TEXT EXCERPT:

• • •

The ``Cold'' column reports values for a login with no subsequent user activity. The total for the Cold column is therefore a lower bound on per-user memory usage because each new user login will always consume at least this much memory. The ``Warm'' column reports values after modest usage. We see that the stack and heap size for the csrss (client-server runtime subsystem) and explorer (the shell) processes increases somewhat, while it does not for the other processes. The ``Disconnect'' column reports memory usage when the user has disconnected from the session (which is not a full logoff and allows a later reconnect). Clearly, memory is not explicitly conserved upon disconnect. We assume that TSE relies on the pagefile for this.

We should note that TSE clients have the option of dispensing with the default shell, the Explorer, and running just a specific application in a user session. This admits the possibility of using a lighter alternative such as the DOS Prompt (command.com), which at 224KB of cold, private, committed memory, is less than one-third the size of the Explorer.

• • •

Records of locating words and page elements:
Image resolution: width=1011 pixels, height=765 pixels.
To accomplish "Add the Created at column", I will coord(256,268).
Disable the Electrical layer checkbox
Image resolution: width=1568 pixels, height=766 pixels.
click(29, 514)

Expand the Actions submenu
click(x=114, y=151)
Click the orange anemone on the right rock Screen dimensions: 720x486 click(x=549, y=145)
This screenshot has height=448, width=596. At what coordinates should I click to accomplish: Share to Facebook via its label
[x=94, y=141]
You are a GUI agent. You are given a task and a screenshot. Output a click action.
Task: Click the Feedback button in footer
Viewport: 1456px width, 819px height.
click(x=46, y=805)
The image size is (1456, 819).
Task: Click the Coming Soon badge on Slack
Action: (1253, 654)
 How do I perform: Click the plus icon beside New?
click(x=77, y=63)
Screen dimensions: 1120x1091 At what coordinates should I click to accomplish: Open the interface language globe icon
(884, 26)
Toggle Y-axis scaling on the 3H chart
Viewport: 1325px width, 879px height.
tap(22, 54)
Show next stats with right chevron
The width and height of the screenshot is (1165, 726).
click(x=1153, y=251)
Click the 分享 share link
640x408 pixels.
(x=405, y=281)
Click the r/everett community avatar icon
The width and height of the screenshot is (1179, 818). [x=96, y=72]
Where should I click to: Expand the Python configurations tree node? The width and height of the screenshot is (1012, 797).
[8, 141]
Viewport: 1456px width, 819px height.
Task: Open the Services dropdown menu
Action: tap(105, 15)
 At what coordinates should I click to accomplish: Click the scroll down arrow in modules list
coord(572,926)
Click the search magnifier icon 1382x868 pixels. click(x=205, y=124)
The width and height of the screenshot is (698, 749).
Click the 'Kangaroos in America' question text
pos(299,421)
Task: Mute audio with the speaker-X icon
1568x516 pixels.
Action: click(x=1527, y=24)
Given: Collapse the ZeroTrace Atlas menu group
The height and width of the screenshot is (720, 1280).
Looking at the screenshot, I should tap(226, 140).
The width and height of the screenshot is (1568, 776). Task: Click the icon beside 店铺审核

• • •

WHAT YOU WILL DO:
a – Please reproduce the records from the line containing "This screenshot has" through the line containing "Action: (1253, 654)".
b – Resume the text on per-user memory use in TSE sessions from where it stops.
The text and the records come from unrelated sources.

TASK ANSWERS:
a –
This screenshot has height=448, width=596. At what coordinates should I click to accomplish: Share to Facebook via its label
[x=94, y=141]
You are a GUI agent. You are given a task and a screenshot. Output a click action.
Task: Click the Feedback button in footer
Viewport: 1456px width, 819px height.
click(x=46, y=805)
The image size is (1456, 819).
Task: Click the Coming Soon badge on Slack
Action: (1253, 654)

b –
3.2.2. Applications

This table presents memory usage statistics in kilobytes for a sampling of popular Windows applications. Measurements were taken immediately after the application was launched with the closest approximation of a null document. Actual mileage will vary.

Application Mapped Private
Notepad 1,068 148
Word 97 1,796 932
Excel 97 1,788 284
PowerPoint 97 1,816 300
Access 97 2,324 1,176
Outlook '97 6,532 1,356
IE 4.0 1,368 800
Netscape 4.08 1,460 1,396
WordPerfect 8 1,276 1,212
Visual C++ 5.0 1,046 1,316

All memory reported is committed. The first column reports the amount of memory that is mapped and is potentially shared. This provides an estimate for the amount of shareable code text in the application that will not be duplicated for each running instance. The second column reports the amount of private, committed memory, which is most likely the stack and heap space. This gives a conservative lower-bound for the per-user memory utilization of each application. These values surely rise as users open documents and otherwise begin to actually use the applications. Exactly how much depends highly on the application and the documents.

3.3. Network

Network load generated by TSE is a function of the user interface richness and complexity of the applications in use and the efficiency with which RDP encodes the dynamics of those interfaces.

3.3.1. RDP Efficiency

There is no published specification for RDP. Therefore, we are not yet able to offer detailed explanations for all of our RDP observations. An RDP reverse-engineering effort is part of our ongoing work.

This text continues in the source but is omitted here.